Returns the minimal value in the slice.

func Min[S ~[]E, E cmp.Ordered](x S) E

Panics if the slice is empty. For floating-point numbers, propagates NaNs.

Example:

min := slices.Min([]int{3, 1, 4, 1, 5, 9, 2, 6})
// min = 1

MinFunc

Returns the minimal value using a custom comparison function.

func MinFunc[S ~[]E, E any](x S, cmp func(a, b E) int) E

Panics if the slice is empty. If multiple elements are minimal, returns the first one.

Capacity Management

Functions for managing slice capacity.

Grow

Increases the slice's capacity to guarantee space for more elements.

func Grow[S ~[]E, E any](s S, n int) S

After Grow(n), at least n elements can be appended to the slice without another allocation. Panics if n is negative or too large to allocate memory.

Example:

s := []int{1, 2, 3}
s = slices.Grow(s, 5)
// Now at least 5 more elements can be appended without reallocation
s = append(s, 4, 5, 6, 7, 8)

Sorting Status

Functions for checking if slices are sorted.

IsSorted

Reports whether a slice is sorted in ascending order.

func IsSorted[S ~[]E, E cmp.Ordered](x S) bool

Example:

sorted := slices.IsSorted([]int{1, 2, 3, 4, 5})
// sorted = true

sorted = slices.IsSorted([]int{1, 3, 2, 4, 5})
// sorted = false

IsSortedFunc

Reports whether a slice is sorted using a custom comparison function.

func IsSortedFunc[S ~[]E, E any](x S, cmp func(a, b E) int) bool

Type Constraints

The package uses Go 1.18+ generic constraints:

// Constraints from cmp package used by this package
type Ordered interface {
    ~int | ~int8 | ~int16 | ~int32 | ~int64 |
    ~uint | ~uint8 | ~uint16 | ~uint32 | ~uint64 | ~uintptr |
    ~float32 | ~float64 |
    ~string
}
  • S ~[]E - Slice type constraint (S is a type with underlying type []E)
  • E cmp.Ordered - Ordered types (integers, floats, strings)
  • E comparable - Comparable types (can be compared with ==)
  • E any - Any type (used with custom comparison functions)

Important Notes

  1. Generics Requirement: Requires Go 1.18 or later for full support.
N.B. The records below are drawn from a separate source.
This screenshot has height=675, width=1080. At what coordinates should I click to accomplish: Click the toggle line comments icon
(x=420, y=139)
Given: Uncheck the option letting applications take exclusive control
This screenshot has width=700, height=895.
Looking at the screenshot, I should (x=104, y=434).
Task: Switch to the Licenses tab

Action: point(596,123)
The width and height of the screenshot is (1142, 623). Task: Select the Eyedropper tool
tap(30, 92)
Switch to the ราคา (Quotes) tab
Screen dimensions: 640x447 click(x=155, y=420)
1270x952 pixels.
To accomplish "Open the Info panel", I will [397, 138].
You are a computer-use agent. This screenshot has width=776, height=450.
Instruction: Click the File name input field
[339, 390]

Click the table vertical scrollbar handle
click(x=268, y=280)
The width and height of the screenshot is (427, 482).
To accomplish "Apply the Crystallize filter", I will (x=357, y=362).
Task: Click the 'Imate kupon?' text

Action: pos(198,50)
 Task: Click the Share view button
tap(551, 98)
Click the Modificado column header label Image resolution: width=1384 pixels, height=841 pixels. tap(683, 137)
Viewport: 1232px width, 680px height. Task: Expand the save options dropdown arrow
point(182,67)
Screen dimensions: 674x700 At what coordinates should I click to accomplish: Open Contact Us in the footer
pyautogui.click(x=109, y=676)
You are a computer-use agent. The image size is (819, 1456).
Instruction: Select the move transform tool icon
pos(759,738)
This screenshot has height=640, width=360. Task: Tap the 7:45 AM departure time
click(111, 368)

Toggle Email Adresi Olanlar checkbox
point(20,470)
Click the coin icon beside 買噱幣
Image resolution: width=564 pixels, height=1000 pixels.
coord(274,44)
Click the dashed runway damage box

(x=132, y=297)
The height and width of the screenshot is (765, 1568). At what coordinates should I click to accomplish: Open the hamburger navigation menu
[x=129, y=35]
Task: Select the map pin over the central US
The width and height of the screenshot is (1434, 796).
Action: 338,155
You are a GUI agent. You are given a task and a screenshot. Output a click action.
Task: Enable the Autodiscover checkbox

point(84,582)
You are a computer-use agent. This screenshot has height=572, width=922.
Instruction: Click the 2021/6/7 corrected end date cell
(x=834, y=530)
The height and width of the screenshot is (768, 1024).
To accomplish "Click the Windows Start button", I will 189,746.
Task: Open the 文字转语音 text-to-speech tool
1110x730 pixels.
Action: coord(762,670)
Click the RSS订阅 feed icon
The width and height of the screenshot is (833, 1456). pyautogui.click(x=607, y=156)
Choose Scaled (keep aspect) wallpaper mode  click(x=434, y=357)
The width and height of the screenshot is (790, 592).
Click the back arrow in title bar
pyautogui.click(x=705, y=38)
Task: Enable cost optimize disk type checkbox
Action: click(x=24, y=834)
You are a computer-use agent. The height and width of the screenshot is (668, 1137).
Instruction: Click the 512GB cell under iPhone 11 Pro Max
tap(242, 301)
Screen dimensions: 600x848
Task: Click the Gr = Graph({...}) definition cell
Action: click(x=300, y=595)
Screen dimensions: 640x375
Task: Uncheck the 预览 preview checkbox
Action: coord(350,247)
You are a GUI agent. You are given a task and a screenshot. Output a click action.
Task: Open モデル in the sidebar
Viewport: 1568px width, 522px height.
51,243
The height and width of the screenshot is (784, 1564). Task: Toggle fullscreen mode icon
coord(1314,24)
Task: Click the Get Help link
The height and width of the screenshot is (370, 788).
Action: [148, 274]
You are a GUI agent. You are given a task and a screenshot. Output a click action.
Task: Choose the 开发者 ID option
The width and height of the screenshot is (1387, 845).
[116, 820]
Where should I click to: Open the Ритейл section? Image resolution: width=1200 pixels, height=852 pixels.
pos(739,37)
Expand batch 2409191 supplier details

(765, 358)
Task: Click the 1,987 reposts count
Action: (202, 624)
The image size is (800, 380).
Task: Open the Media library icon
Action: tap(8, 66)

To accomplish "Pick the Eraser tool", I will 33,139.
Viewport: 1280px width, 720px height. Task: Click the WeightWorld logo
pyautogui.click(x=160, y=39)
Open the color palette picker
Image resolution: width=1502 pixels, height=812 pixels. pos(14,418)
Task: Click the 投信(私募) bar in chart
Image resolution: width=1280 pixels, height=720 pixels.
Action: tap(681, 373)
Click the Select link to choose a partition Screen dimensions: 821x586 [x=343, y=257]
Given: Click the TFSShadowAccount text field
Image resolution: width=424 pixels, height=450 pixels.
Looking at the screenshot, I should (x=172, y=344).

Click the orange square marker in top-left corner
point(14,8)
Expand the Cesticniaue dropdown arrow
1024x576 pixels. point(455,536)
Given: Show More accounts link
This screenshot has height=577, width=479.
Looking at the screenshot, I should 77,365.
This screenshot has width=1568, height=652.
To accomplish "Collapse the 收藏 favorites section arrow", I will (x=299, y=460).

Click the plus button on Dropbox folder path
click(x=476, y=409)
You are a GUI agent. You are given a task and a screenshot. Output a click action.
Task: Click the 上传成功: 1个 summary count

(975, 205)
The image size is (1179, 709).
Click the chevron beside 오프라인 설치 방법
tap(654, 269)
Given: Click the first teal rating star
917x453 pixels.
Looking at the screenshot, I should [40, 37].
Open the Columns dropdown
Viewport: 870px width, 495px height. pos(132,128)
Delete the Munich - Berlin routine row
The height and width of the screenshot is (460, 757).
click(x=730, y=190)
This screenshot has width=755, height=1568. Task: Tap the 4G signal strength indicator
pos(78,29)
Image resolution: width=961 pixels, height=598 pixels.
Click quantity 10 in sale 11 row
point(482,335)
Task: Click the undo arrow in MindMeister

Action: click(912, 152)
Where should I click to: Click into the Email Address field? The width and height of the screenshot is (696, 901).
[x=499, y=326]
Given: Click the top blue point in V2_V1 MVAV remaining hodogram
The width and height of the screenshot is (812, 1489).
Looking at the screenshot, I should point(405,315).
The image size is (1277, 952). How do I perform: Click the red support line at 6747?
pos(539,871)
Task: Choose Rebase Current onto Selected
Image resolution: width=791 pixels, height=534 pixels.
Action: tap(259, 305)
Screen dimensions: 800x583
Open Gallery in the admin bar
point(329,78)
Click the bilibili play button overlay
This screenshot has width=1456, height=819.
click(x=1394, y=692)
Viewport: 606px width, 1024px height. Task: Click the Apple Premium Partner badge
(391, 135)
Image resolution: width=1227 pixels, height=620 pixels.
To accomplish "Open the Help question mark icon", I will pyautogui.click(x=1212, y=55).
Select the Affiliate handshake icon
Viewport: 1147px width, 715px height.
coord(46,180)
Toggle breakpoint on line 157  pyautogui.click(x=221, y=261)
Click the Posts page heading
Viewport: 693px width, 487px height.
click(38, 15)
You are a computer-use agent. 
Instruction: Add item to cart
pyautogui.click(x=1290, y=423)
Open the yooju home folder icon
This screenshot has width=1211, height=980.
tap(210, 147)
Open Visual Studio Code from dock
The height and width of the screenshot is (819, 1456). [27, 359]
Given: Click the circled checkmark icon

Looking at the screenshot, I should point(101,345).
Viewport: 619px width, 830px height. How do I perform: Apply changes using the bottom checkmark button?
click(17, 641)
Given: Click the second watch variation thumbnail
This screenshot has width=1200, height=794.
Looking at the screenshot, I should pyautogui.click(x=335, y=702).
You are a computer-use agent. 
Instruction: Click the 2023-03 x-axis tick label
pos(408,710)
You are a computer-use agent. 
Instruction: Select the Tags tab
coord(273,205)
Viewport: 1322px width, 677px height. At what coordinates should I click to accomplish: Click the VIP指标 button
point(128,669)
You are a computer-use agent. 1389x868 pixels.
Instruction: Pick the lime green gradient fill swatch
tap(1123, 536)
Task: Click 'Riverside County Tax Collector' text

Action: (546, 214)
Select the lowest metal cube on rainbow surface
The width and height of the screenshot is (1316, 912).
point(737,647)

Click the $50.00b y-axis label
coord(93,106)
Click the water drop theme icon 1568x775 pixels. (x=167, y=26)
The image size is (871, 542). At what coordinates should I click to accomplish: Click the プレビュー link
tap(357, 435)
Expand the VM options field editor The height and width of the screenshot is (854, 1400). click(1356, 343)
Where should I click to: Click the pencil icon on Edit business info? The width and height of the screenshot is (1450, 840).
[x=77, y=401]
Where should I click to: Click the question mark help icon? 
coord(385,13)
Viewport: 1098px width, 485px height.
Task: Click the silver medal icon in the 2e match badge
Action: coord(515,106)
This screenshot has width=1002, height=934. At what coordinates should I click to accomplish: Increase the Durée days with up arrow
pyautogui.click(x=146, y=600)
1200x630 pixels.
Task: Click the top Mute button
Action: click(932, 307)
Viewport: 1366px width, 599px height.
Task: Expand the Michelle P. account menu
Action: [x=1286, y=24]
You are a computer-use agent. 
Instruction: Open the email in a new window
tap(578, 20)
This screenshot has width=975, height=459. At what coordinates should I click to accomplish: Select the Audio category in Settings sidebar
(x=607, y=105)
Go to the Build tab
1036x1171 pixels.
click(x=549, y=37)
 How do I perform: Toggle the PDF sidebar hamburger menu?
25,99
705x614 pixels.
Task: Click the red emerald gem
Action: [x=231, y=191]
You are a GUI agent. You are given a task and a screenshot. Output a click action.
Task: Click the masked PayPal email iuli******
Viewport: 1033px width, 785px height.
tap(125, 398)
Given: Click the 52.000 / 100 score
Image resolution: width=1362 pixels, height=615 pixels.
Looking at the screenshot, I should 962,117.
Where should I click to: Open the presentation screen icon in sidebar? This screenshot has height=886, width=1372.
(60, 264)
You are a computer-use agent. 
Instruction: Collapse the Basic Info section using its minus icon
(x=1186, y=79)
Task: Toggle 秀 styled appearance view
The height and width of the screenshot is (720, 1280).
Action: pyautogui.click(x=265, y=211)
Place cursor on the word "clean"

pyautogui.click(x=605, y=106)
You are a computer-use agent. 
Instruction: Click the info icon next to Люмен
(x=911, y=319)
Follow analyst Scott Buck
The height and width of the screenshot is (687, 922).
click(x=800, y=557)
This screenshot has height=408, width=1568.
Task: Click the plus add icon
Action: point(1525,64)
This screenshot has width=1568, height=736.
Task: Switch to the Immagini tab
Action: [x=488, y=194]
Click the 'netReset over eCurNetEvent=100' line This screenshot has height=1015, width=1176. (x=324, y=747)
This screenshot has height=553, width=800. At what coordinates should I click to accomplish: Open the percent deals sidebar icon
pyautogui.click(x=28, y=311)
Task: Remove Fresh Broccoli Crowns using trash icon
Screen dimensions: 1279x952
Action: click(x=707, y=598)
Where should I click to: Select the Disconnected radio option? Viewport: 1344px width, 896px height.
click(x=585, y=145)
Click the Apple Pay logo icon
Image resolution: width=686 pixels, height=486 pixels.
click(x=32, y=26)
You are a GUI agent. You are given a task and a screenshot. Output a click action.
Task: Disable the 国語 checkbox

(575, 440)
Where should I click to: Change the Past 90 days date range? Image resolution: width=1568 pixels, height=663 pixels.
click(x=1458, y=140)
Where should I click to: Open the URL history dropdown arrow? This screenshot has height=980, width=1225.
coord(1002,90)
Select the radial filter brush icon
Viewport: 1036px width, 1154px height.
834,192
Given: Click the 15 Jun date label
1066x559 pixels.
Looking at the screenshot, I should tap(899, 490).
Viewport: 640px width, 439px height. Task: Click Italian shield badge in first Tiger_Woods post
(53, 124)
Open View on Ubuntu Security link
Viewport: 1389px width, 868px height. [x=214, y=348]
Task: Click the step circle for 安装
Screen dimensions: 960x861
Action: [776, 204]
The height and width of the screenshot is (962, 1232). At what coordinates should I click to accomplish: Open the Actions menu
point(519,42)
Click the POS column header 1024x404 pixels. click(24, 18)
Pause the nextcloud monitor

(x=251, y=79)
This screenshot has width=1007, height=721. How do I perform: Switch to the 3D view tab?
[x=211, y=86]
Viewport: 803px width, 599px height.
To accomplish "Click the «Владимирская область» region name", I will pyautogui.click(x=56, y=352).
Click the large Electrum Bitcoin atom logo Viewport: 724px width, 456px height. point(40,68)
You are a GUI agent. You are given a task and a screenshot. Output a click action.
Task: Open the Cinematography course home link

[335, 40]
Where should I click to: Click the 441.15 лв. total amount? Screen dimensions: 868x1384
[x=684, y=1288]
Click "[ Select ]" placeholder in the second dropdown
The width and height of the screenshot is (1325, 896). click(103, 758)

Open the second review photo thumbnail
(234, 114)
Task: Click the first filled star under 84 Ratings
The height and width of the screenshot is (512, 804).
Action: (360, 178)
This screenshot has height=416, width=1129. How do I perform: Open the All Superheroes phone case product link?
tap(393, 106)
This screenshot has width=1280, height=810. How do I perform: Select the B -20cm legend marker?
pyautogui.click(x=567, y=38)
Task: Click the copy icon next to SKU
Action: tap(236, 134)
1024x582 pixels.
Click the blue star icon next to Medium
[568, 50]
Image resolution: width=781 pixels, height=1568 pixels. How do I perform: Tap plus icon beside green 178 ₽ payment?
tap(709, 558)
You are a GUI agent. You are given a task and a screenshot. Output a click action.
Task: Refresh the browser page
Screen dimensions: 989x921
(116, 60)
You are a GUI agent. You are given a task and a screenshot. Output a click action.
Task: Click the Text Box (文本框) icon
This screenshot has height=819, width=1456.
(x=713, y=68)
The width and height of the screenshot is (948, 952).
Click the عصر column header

  2. In-Place Modifications: Many functions (Sort, Reverse, Delete, etc.) modify the slice in place. However, they may return a different slice header due to the way Go handles slice resizing.

  3. Panics: Some functions panic on invalid input:

    • Search and min/max functions panic on empty slices
    • Delete and Replace panic if indices are out of range
    • Grow panics if n is negative or causes allocation failure

  4. Memory Cleanup: Functions like Compact, Delete, and DeleteFunc zero out elements between the new length and original length to allow garbage collection.

  5. Stability: SortFunc is not stable, but SortStableFunc maintains the original order of equal elements.

  6. NaN Handling: Max and Min propagate NaNs in floating-point slices. Sort places NaNs before other values.

  7. Comparison Functions: When using custom comparison functions, they must implement strict weak ordering. Return -1 for a < b, 0 for a == b or uncomparable, and 1 for a > b.

Superseded By Built-in Package

As of Go 1.21, the built-in slices package provides equivalent functionality without requiring external dependencies. For new projects using Go 1.21+, prefer using the built-in slices package from the standard library.